# Exercise materials:
━━━━━━━━━━

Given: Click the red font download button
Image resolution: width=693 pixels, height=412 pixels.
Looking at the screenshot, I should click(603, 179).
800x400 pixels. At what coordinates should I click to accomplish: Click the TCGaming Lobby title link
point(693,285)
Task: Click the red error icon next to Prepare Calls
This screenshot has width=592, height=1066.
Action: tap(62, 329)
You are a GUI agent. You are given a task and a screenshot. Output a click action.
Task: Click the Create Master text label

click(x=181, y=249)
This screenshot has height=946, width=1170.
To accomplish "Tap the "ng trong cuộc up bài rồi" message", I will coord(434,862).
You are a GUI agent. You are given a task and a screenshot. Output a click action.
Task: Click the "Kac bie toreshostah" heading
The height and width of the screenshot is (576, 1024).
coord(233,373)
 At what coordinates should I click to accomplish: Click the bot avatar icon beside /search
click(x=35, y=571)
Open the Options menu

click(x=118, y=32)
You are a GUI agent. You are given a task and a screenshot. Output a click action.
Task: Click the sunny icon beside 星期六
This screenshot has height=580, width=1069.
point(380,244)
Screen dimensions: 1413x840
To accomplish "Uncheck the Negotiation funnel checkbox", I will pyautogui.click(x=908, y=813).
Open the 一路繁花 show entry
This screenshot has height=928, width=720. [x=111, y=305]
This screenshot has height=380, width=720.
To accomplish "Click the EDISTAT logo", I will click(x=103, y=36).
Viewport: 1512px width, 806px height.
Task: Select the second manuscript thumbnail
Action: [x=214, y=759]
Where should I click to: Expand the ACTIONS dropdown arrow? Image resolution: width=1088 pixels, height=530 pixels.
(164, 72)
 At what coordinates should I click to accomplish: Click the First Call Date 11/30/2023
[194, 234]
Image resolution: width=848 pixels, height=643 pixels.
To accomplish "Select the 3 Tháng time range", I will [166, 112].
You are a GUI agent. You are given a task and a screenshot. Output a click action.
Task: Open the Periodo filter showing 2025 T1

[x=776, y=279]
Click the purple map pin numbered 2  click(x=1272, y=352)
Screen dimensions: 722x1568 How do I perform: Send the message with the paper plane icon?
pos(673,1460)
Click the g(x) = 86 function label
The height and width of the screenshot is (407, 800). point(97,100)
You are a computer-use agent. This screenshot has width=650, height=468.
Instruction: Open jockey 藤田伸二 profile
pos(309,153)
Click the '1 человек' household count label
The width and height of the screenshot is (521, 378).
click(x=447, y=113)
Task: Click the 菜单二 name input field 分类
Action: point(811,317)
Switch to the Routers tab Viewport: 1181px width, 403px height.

━━━━━━━━━━

# Your goal:
Word for word, reproduce the lines of the listing from the first one through the line containing "Task: Click the red", and no more.

# Task output:
Given: Click the red font download button
Image resolution: width=693 pixels, height=412 pixels.
Looking at the screenshot, I should click(603, 179).
800x400 pixels. At what coordinates should I click to accomplish: Click the TCGaming Lobby title link
point(693,285)
Task: Click the red error icon next to Prepare Calls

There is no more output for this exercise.